Today we are going to show you how to perform a simple linear regression in Stata using both drop-down menus and Stata commands. As a new Stata user it is recommended that you start by using the Stata menus to perform your analysis. Each analysis, such as a linear regression, will show up in your Review pane (on the left side of the Stata screen) as the equivalent Stata command. This allows you to begin learning the general structure of commands and how to use them. Once you become more familiar with commands you will find it is faster and easier to perform your analyses using commands.

I am going to use the Stata Example dataset auto.dta. I load this dataset using the following command:

sysuse auto.dta

Linear Regression via Stata Menus:

Statistics > Linear models and related > Linear regression

Select “mpg” as the dependent variable and select “weight” and “foreign” as the independent variables

Click OK

Linear Regression via Commands:

regress mpg weight foreign

Output:

Stata prints the following to the Results pane (in the centre of the Stata window):

The table in the top left is showing the raw statistics generated from the least squares regression. The “SS” is “sum of squares”, “df” is “degrees of freedom”, and “MS” is “mean square”. For this regression 1619 of the sum of squares is explained by the model, and 824 is unexplained residual.
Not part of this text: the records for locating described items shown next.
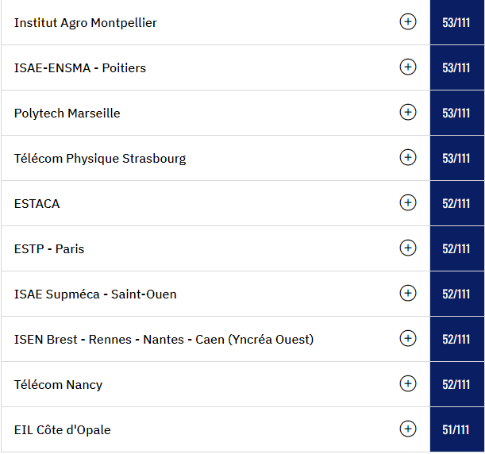Image resolution: width=485 pixels, height=454 pixels.
Task: Click the plus circle next to ESTACA
Action: tap(408, 202)
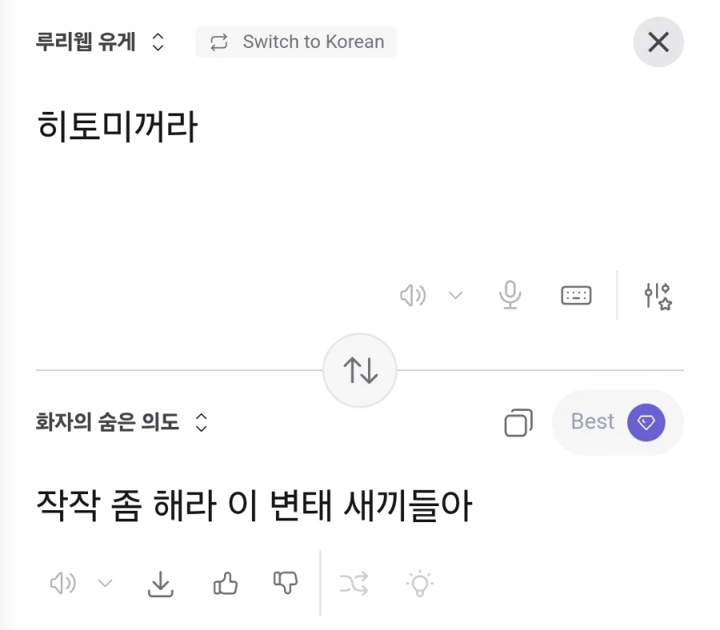Open microphone voice input
Screen dimensions: 720x630
point(510,295)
The table in the top right contains summary statistics related to the regression. It tells us there were 74 observations in the dataset. The F statistic is used to test the hypothesis that all coefficients apart from the constant are 0 (zero). The F statistic for this model is 69.75, which is based on a numerator of 2 df and a denominator of 71 df. The probability of observing an F statistic this high is 0.000 (in Stata this means the p-value was less than 0.00005). The R-squared for this regression is 0.6627 and the R-squared adjusted for degrees of freedom is 0.6532. The Root MSE is 3.4071, which is the square root (√) of the mean squared error of the residual.
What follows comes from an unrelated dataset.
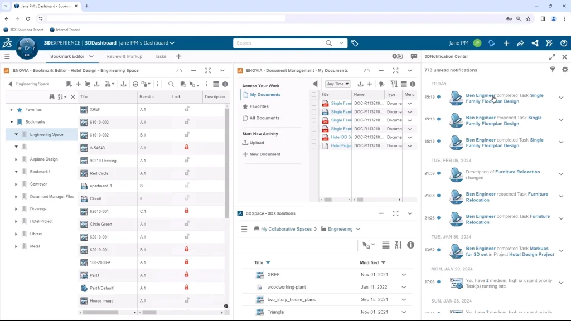Viewport: 571px width, 321px height.
Task: Open information icon in 3DSpace toolbar
Action: click(x=410, y=245)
The bottom table contains the results of the linear regression. In the top-left corner of the table is your dependent variable. The independent variables are listed below along with the constant or intercept (_cons). The results table gives the coefficients, standard error of the coefficients, the t statistic which is used to calculate the p-value, and positive and negative confidence intervals.

If we operate off a significance (p) value of 0.05, we can see that our overall model is statistically significant, however within our model the foreign variable is not statistically significant whereas the weight variable is.